アフリカ大陸を2週間ほどかけて巡り、当初の予定ではオーストラリア周辺の孤島を選び、調達した部材を使用して機体整備を行うつもりだった。
予定を変更したのはAEUでは特異な立ち位置にある島国が、間近にあると悟ったからだ。そして其処が共に戦った狙撃手の故国であることを思い出したのもあった。
AEUに属しながら孤立したかに迎合を許さないその国にも、民族間の内紛はある。だが今現在は沈静化し、その原因の一端を刹那らの介入が担っていたのだから、訪ねてみようと考えたのも不思議ではなかった。

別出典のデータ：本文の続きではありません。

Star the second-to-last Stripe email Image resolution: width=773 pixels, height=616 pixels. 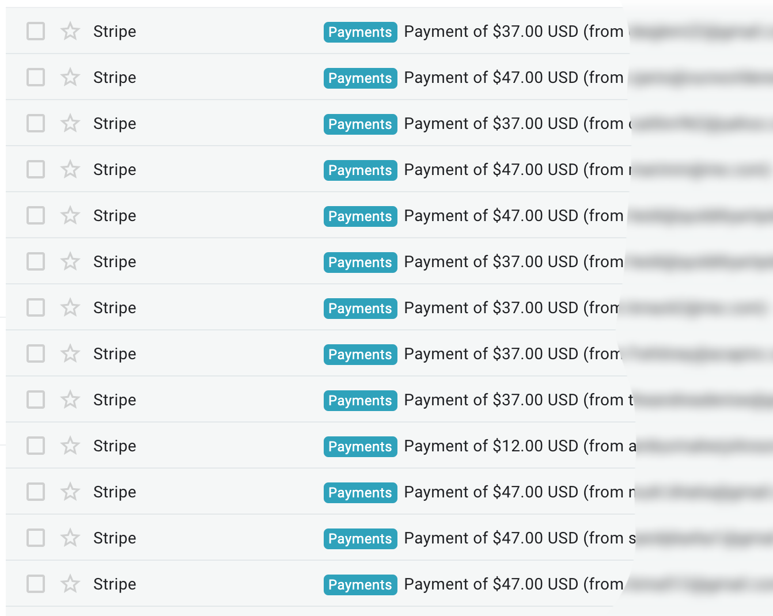click(70, 538)
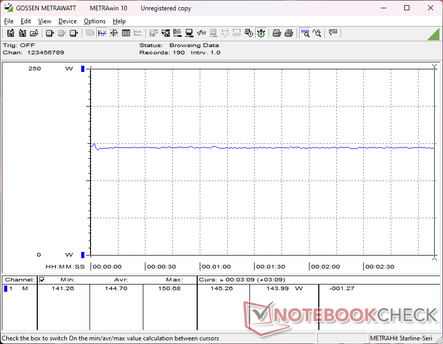Screen dimensions: 443x344
Task: Expand the File menu
Action: pyautogui.click(x=9, y=21)

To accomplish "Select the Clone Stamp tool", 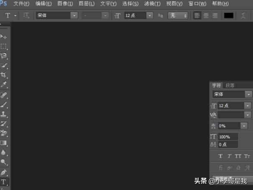I will point(4,114).
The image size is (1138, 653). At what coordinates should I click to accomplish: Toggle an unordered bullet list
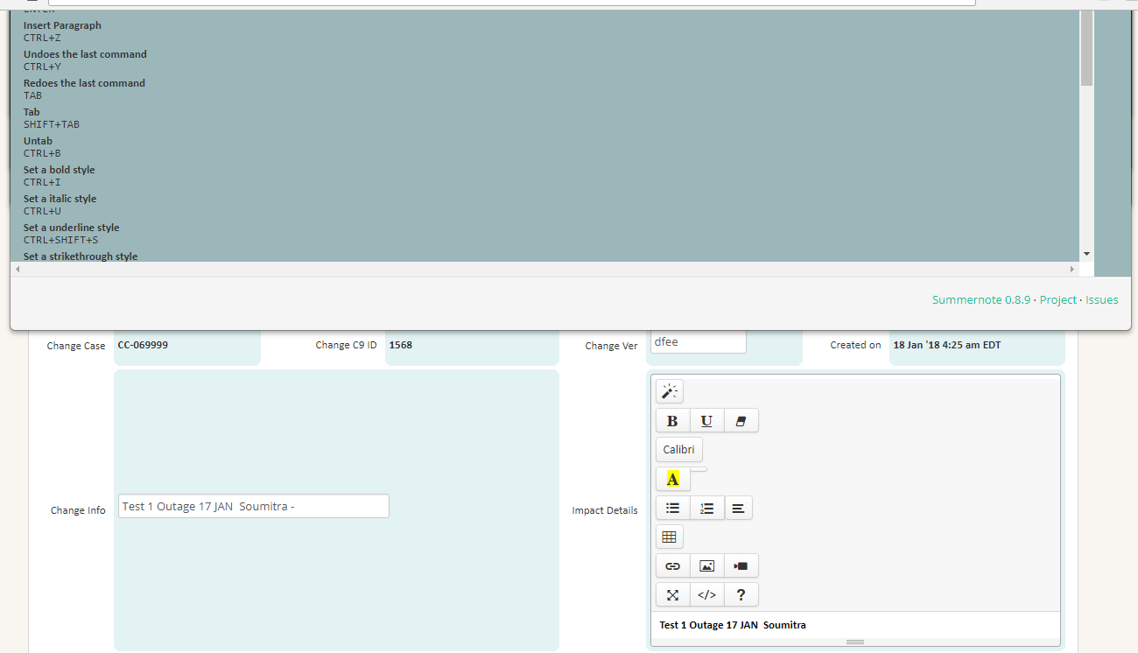coord(672,508)
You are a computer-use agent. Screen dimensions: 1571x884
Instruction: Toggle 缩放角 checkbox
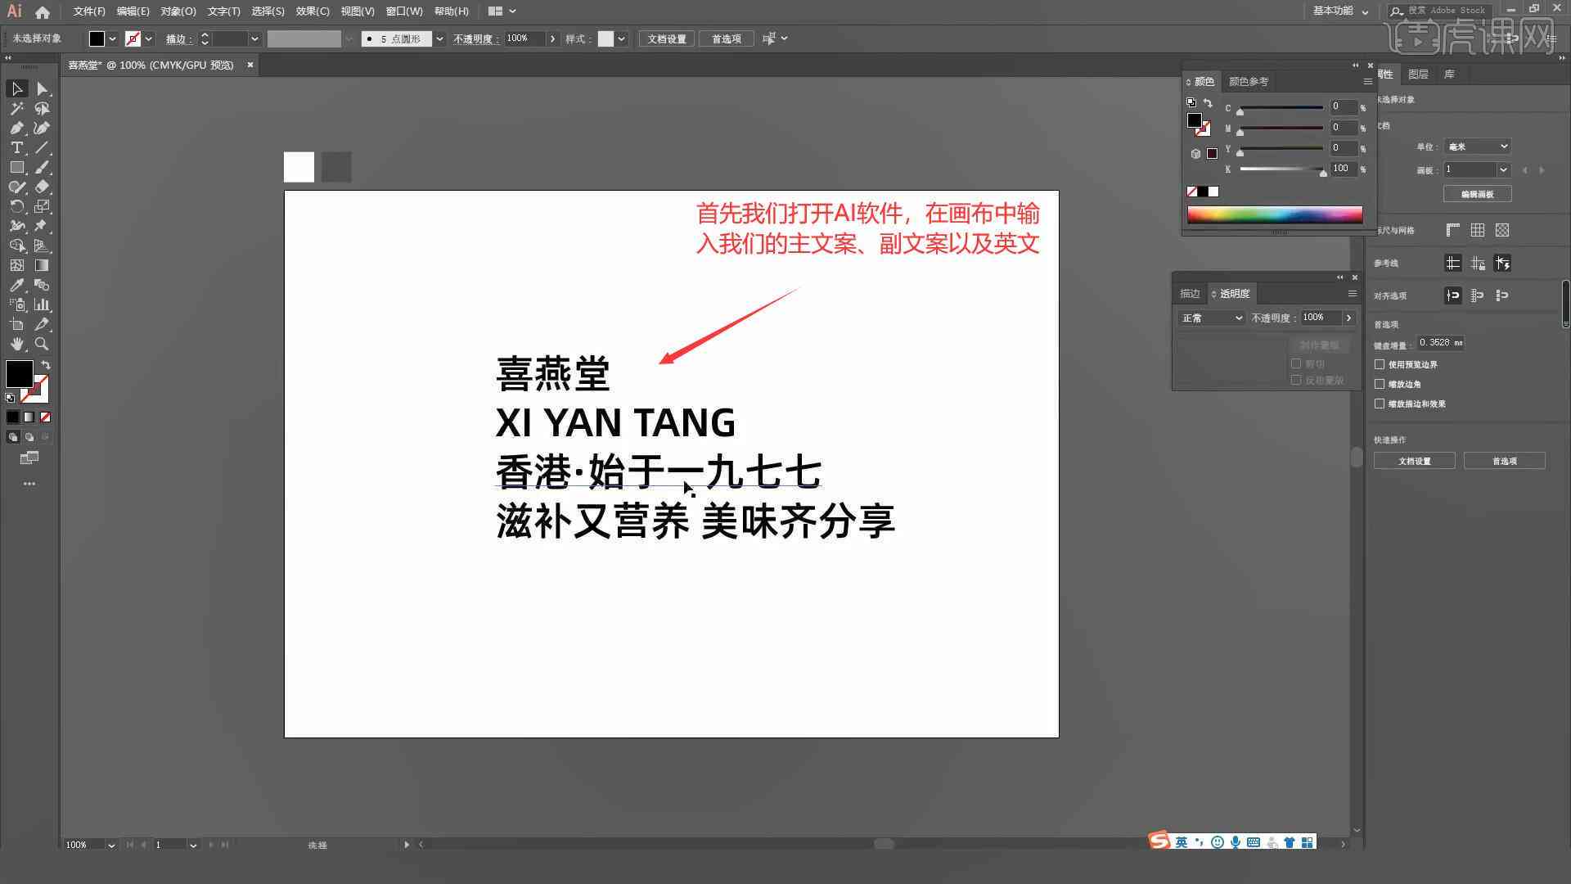1381,383
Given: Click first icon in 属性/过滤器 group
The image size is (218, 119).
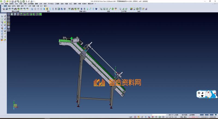Looking at the screenshot, I should 4,9.
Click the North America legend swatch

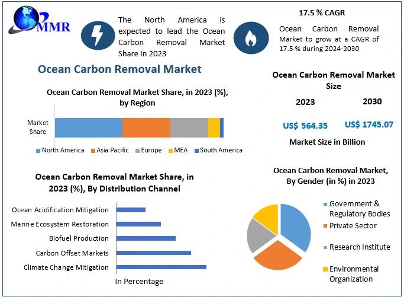[x=38, y=151]
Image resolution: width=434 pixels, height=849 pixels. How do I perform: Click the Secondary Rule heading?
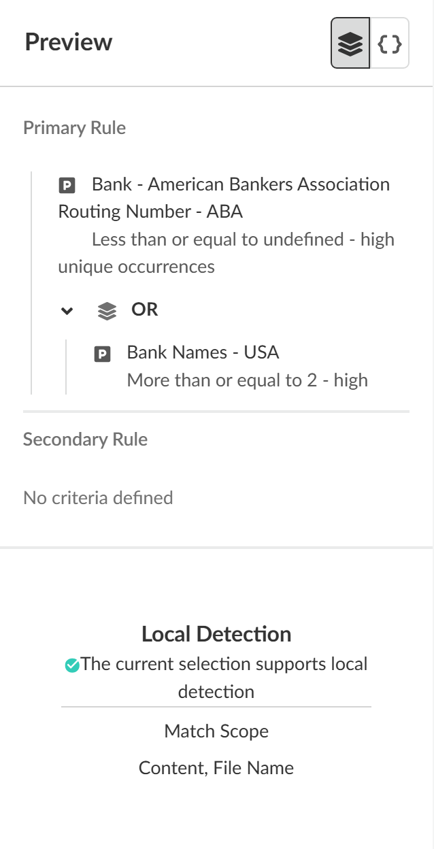tap(85, 439)
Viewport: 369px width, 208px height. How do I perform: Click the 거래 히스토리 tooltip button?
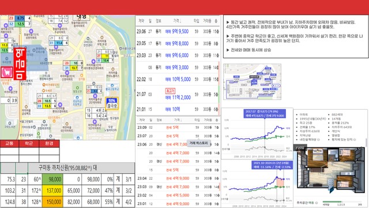pyautogui.click(x=198, y=143)
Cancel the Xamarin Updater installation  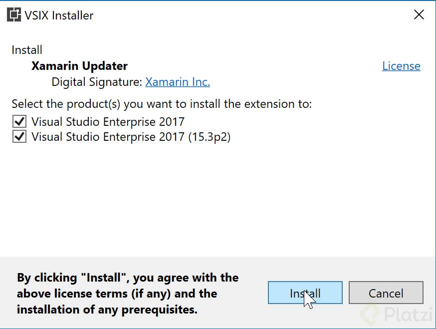click(x=386, y=293)
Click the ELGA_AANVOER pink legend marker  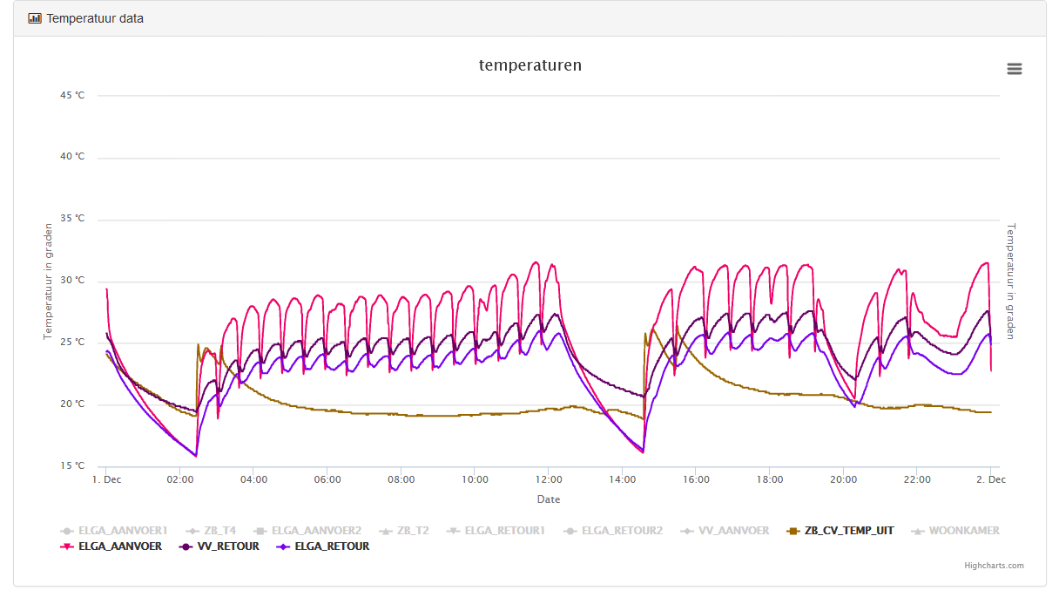66,546
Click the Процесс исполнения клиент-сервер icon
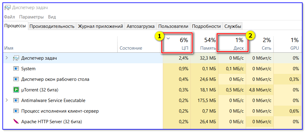 pyautogui.click(x=16, y=111)
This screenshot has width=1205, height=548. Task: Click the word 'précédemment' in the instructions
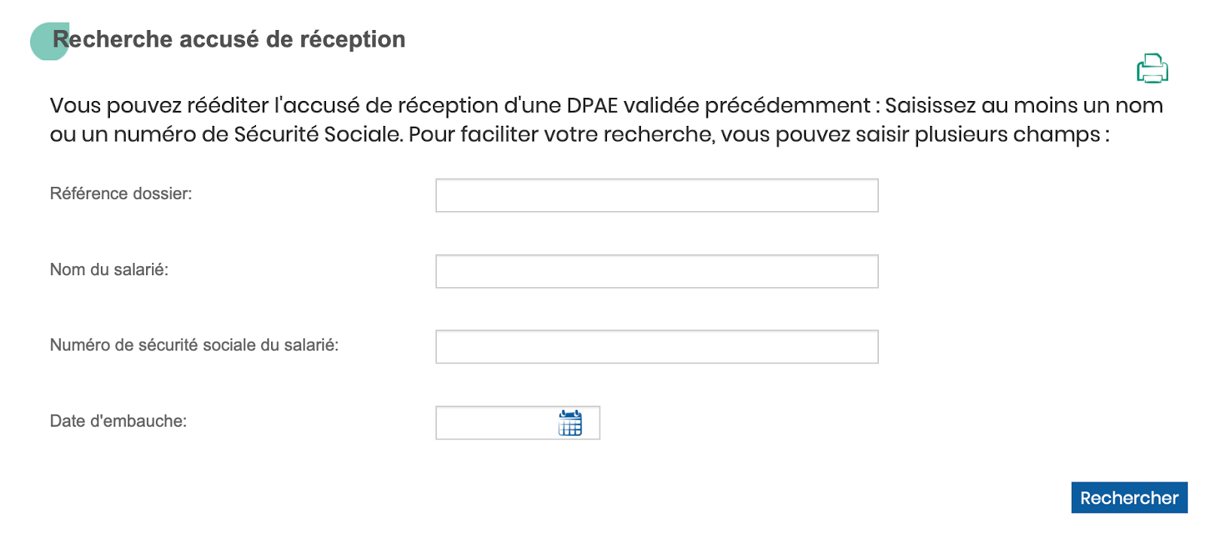(788, 106)
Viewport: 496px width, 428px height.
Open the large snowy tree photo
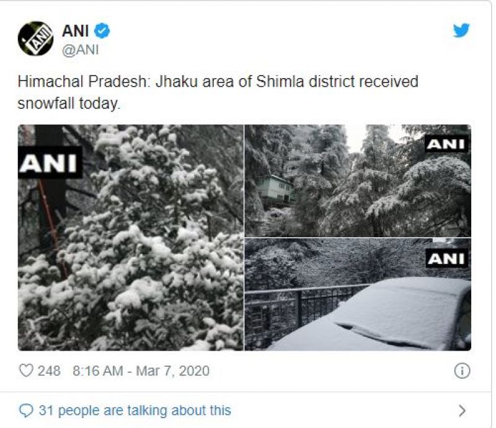[x=131, y=248]
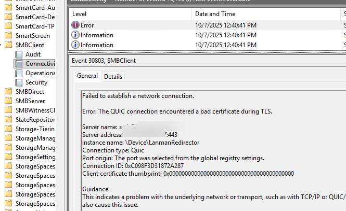Click the SmartScreen folder icon
The height and width of the screenshot is (211, 346).
coord(8,36)
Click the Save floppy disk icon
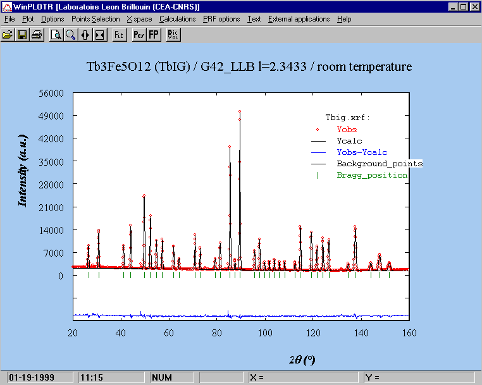Image resolution: width=482 pixels, height=385 pixels. (22, 35)

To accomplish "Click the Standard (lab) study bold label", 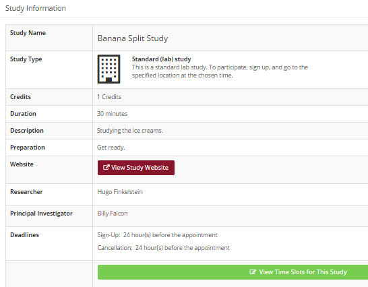I will [161, 59].
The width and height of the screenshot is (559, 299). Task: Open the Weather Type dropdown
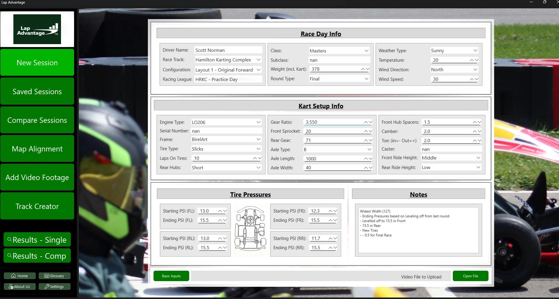[475, 51]
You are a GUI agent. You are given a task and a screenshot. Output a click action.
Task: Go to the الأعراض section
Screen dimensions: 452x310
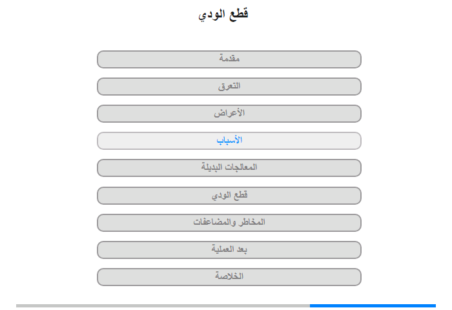(229, 114)
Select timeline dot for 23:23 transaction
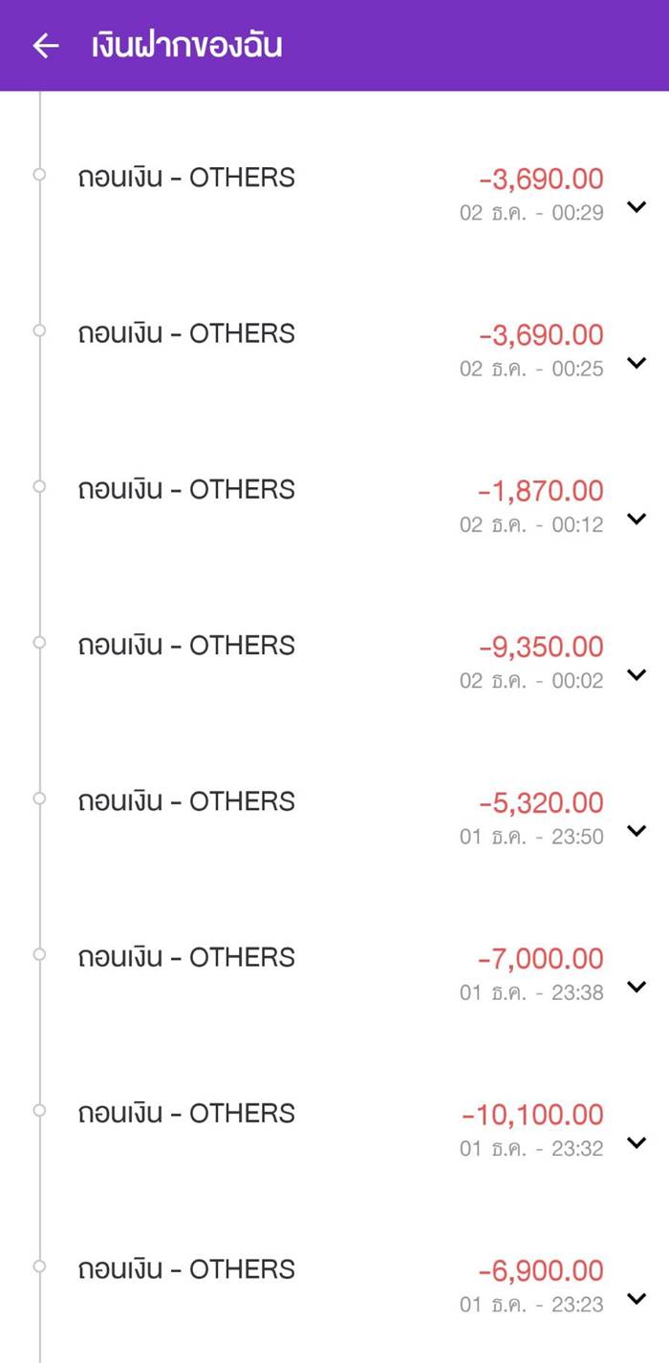This screenshot has height=1363, width=669. pos(39,1266)
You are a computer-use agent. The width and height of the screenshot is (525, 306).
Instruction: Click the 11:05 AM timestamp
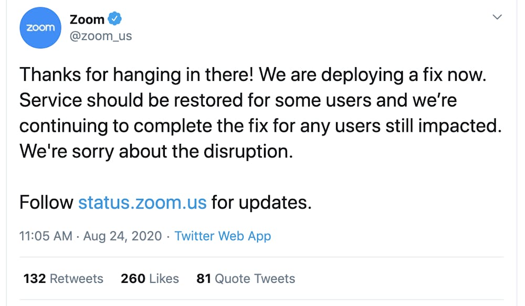pyautogui.click(x=46, y=236)
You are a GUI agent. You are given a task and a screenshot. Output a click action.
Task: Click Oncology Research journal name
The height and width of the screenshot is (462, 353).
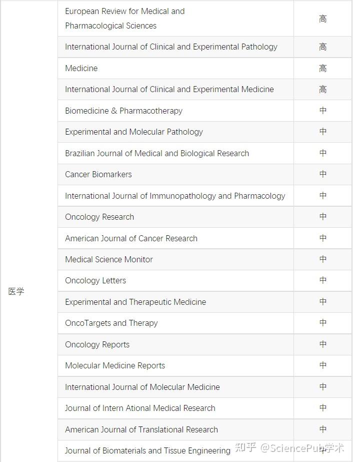coord(100,217)
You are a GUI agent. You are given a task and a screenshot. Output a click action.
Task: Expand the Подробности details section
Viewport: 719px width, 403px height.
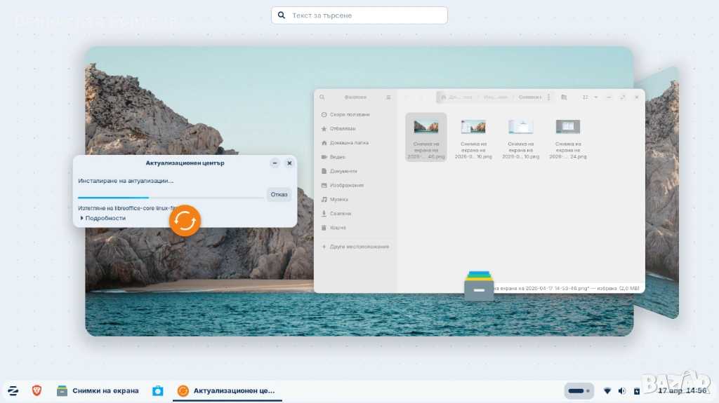(103, 218)
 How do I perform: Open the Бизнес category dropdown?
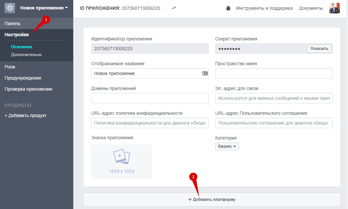tap(227, 146)
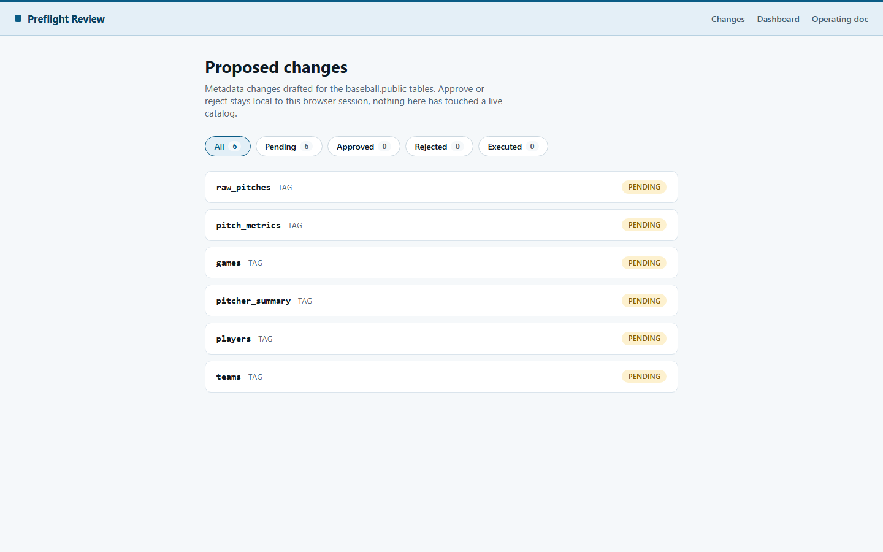
Task: Open the Operating doc link
Action: coord(840,19)
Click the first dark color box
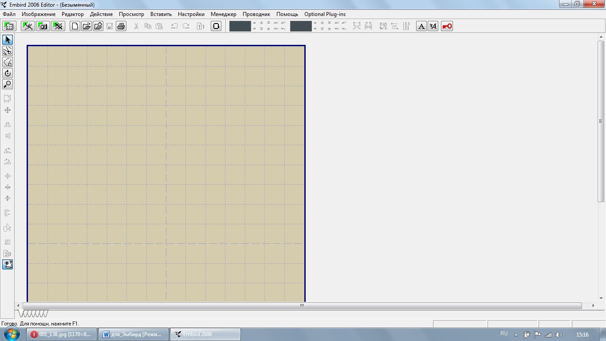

アフリカから空路を選択し、シャトルの定期航路を避け、西側から回り込むように東南の端にある断崖を目指した。事前に確認した通り、夕暮れの近い時刻に人影は皆無だった。嘗ては名所として観光に訪れる者が多数あったらしい。が、石灰岩で構成される崖は浸食と風化により現在は立ち入りが制限されている。純白の法衣を纏ったシスターを思わせた美観も、脆く危険を孕む断崖と成りはてた。だからこれが昼の日中でも、人が此処にやってくる事はないのだ。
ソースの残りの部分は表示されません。